Try it =>
Across all entries below, how many lines include "computer"? Answer with the number alone.

═══

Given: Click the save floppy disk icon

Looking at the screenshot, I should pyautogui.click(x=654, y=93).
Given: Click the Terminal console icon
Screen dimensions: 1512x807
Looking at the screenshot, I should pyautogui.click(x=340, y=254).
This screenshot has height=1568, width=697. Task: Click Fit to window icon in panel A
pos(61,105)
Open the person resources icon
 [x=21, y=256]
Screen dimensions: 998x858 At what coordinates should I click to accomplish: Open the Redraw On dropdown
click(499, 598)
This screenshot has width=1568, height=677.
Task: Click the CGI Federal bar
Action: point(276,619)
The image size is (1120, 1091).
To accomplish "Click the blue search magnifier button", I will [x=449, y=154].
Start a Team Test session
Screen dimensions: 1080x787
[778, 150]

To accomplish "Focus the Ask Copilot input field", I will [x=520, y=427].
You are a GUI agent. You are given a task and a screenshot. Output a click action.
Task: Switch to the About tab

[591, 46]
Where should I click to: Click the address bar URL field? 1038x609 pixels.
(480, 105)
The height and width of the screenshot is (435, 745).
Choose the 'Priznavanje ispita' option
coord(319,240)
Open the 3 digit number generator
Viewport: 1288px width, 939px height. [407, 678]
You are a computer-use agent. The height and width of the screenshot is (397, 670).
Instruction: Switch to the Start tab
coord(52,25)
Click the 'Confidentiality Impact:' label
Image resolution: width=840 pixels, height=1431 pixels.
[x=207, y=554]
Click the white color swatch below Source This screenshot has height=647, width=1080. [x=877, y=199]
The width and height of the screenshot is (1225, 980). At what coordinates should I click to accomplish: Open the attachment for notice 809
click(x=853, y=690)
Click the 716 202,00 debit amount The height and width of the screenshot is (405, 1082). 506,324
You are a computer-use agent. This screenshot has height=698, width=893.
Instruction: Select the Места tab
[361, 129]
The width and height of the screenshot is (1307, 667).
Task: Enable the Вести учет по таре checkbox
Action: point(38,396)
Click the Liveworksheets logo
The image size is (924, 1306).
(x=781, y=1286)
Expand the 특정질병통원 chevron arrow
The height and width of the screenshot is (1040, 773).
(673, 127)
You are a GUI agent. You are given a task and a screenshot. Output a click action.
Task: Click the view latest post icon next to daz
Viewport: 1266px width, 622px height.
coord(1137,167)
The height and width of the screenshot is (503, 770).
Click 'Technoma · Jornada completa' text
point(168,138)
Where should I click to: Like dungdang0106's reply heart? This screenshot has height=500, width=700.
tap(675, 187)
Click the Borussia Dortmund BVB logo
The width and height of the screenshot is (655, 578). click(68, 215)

═══

Written solution =>
2